Repairs and Maintenance: go ahead and enter what you think you would need to cover each year’s annual maintenance.  This shouldn’t include major capital improvements or rehab expenses, as those are capitalized.  But carpet cleaning, drain clearing, and new locks are exepenses landlords are likely to incur on a regular basis, so make sure you factor for items like this.

Utilities: electric, water, and trash removal.  Based on the size of the property, or complex, utility responsibility may vary.  But if the expense is paid for by the landlord, make sure to include it here.

Lawn and Grounds Keeping: lawn care company and or snow removal costs.

Miscellaneous:  unexpected expenses.

Here are some other optional expenses that you can factor in if it applies: personal property taxes, offsite management, payroll, expenses/benefits, taxes/worker’s compensation, accounting and legal, advertising, and supplies.

Additional expenses that should be included in your analysis

So now that we have filled out all of the yellow sections, let’s take a look at what populates for us, and how we get to the magic cash flow number.

Return on Cash and CAP Rate are the two most important numbers for your analysis

Ratio Information: loan to value, return on cash and CAP rate (these numbers are all percentages) are calculated based on the property info you enter. Loan to value is just calculated based on the down payment percentage you entered at the top, so it’s nothing major.  But the other two items, return on cash and CAP rate, are the two most important numbers on the whole sheet.  These are the standardized returns that you can use to compare this investment against any other property you look at.  The higher the number on either of these items, the better.
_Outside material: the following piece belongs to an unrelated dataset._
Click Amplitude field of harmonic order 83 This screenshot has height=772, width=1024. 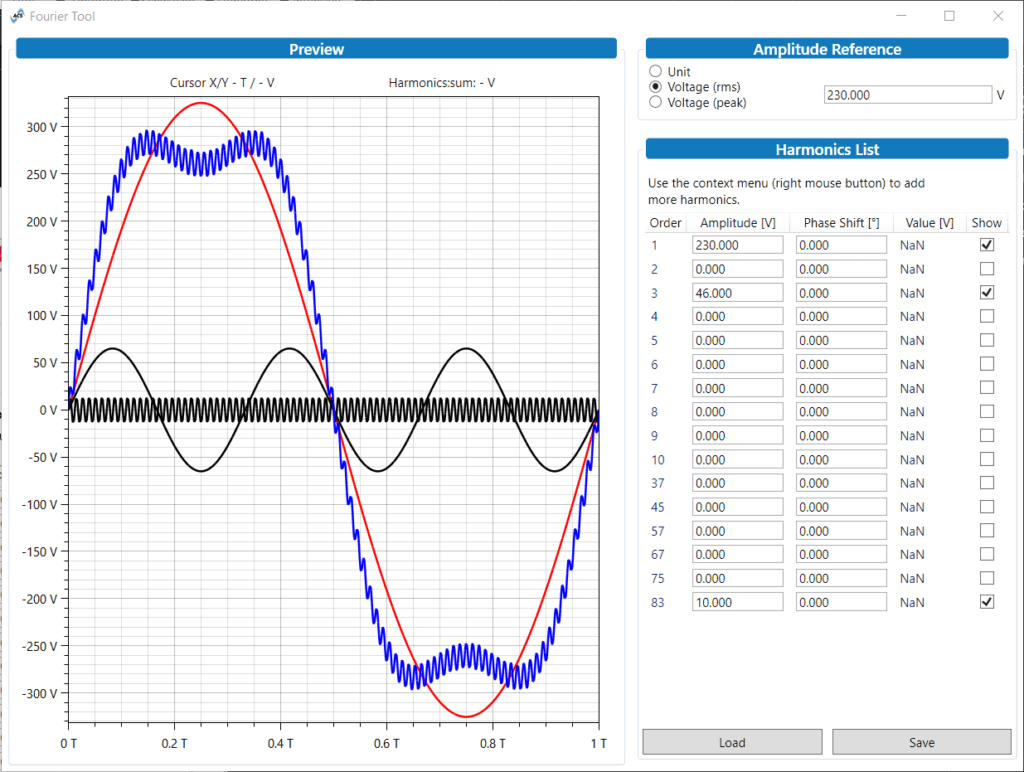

Total Operating Expenses is basically the sum of all expenses we just listed.  Next, you have your Net Operating Income less the Annual Debt Service (your total mortgage payments).  Then add back in your Principal Payments, minus Depreciation, and Taxable Net Income (Loss).  Luckily all of these areas auto populate-and your magic number on Line 27 is your Cash Flow Below Taxes.   In this example, our annual cash flow is estimated at $6,168.

Some detail on the cash flow

There is also something here that may have caught your eye- notice that the Cash Flow before taxes is positive $6,168, but the Taxable Net Income shows as a loss?  What this means is that the property will provide you with over $6,000 in cash flow each year, but actually show as a loss on your tax returns due to the effect of depreciation. You will make this profit tax free! Technically, it’s actually tax deferred, but by through the use of 1031 Exchanges, it can be deferred indefinitely. This is just one of the many benefits of investing in real estate versus other assets.

All of this may sound like a lot of info, and the first time you sit down to try this out it may seem clunky.  After you do several (because who ever buys the first property they see?), it will get easier for you to grab these numbers and plug them into the Analyzer.  Then you will know if you should take it or leave it.